Machine learning is a fascinating field of computer science used to generate results from previous data without being hardcoded. It enables the creation of many new technologies such as weather forecasting, driverless cars, etc. Machine learning is a vast topic, and it has many applications. In this blog, we will look at a machine learning topic called StyleGAN used to create fake samples of an image. Let us look at StyleGAN in detail.
GANs (Generative Adversarial Networks) is a new Machine Learning concept described initially in 2014. The main objective of GAN is to create fake samples that are indistinguishable from real ones, such as pictures. For example, a GAN application can generate fake faces by learning from a collection of faces. GANs can produce realistic images but managing their output is difficult.
GANs have a generator and a discriminator. The generator generates fake data samples, and the descriptor distinguishes between the real and fake samples.

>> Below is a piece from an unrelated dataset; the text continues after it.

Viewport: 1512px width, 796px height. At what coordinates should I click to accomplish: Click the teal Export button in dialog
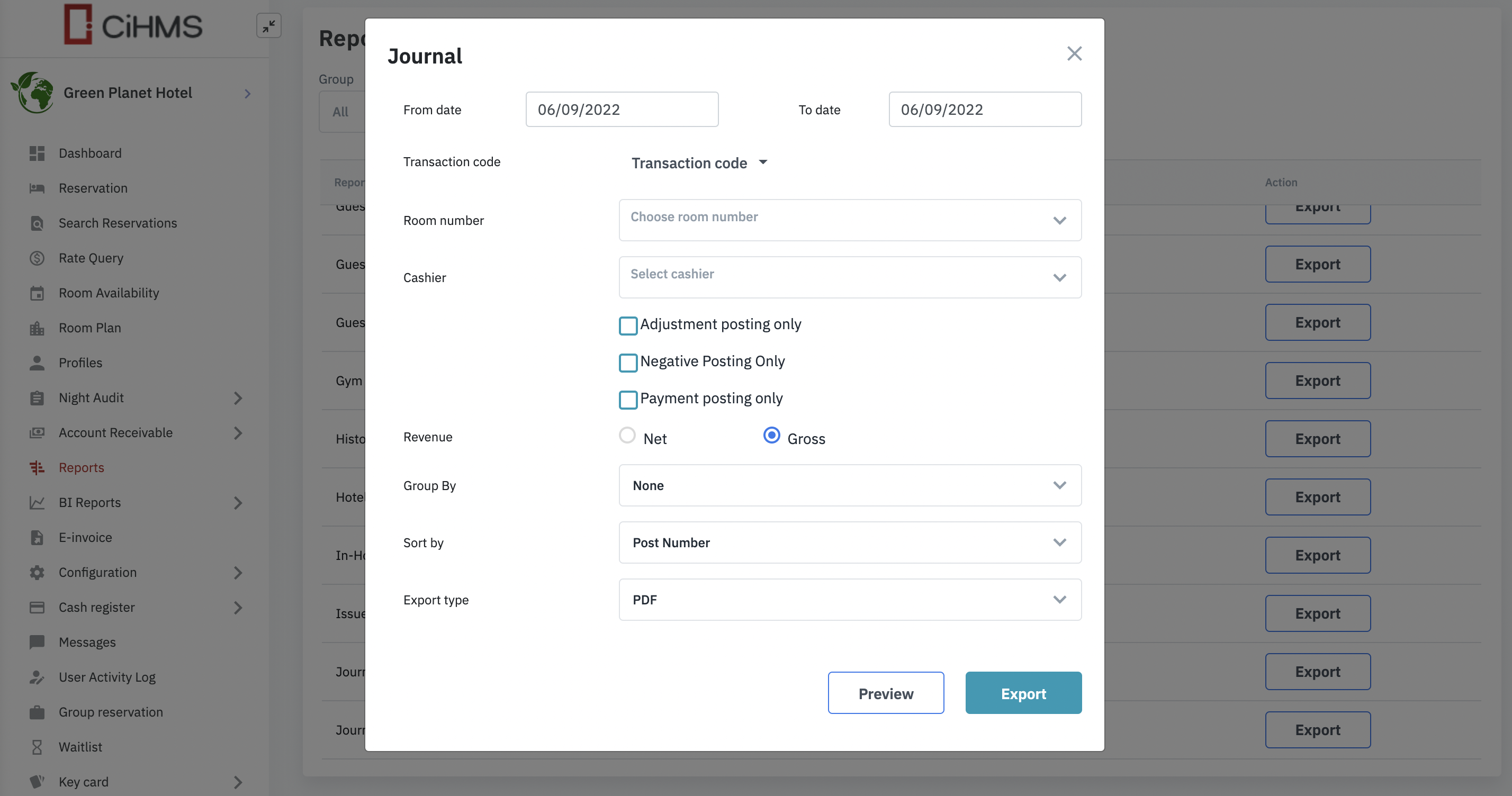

The GANs can be related to a minimax game, where the Discriminator is trying to minimize the loss of generator V(D, G), and the Generator tries to maximize the Discriminator’s loss.
Style-based Generative Adversarial Networks (styleGAN) is a GAN architecture extension that modifies the generator model significantly. StyleGAN creates the simulated picture in stages, starting with a low resolution and increasing to a high resolution (1024X1024).
It uses a mapping network that maps the points in latent space to an intermediate latent space.
It controls style at each point in the generator model using the intermediate latent space.
It includes noise as a source of variation at each point in the generator model.
StyleGAN is capable of producing amazingly lifelike high-quality images of faces and providing control over the style of the generated image at various degrees of detail via style vectors and noise.
Style GAN used the baseline progressive GAN architecture and recommended various changes to the generator. The discriminator architecture remained similar to baseline progressive GAN. Let us examine particular architectural contrasts one at a time.
StyleGAN employs a baseline progressive GAN structure, which means that the volume of the generated image increases progressively from a low resolution (4X4) to a high resolution (1024 X 1024) by adding a new section to both models to maintain the larger resolution after applying the model to a lower resolution to make it more stable.
Bilinear Sampling
We employ a bi-linear sampling instead of the nearest neighbor up/down sampling in both the generator and the discriminator. Nearest neighbor up/down sampling is used in Baseline Progressive GAN architectures.
Mapping Network and AdaIN
The mapping network's goal is to generate the latent input vector within the intermediate vector, whose unique elements influence various visual aspects. Mapping is performed instead of directly applying the latent vector to the input layer.
After the convolutional layers, the style vector is modified and included in each block of the generator model using a procedure known as adaptive instance normalization, or AdaIN.
The AdaIN layers begin by normalizing the output of the feature map to a standard Gaussian and then adding the style vector as a bias term.
The generator model is then modified to no longer accept a point from the latent space as input. The model has a constant 4x4x512 value input to begin the picture synthesis process.
Each convolutional layer in the synthesis network produces a block of activation maps. Before the AdaIN procedures, Gaussian noise is applied to each activation map. For each block, a separate noise sample is created and evaluated using per-layer scaling factors.
Regularization mixing
To begin mixing regularisation, the mapping network is used to generate two style vectors.
In the synthesis network, a split point is selected, and all AdaIN operations previous to the split point use the first style vector, while all AdaIN actions after the split point use the second style vector.
Introducing noise to Control Level of Detail
The authors altered the usage of noise at different degrees of detail in the model. The different levels are coarse, middle, and fine. As a result, noise provides control over the development of detail, ranging from the larger structure when noise is employed in big blocks of layers to the generation of tiny detail when noise is introduced to layers closer to the network's output. The synthesis network allows control over the style to multiple levels of detail to have greater control over the styles of the created picture (or resolution). The coarse, middle, and fine levels are as follows:
Coarse– resolution of (4X4 – 8x8 ) – influences stance, overall hairstyle, facial contour, and so on.
Middle – (16X16 – 32X32) resolution – influences finer face characteristics, hairstyle, eyes open/closed, and so forth.
Fine – resolution of (64X64 – 1024X1024) – impacts colors and micro characteristics for (eye and nose).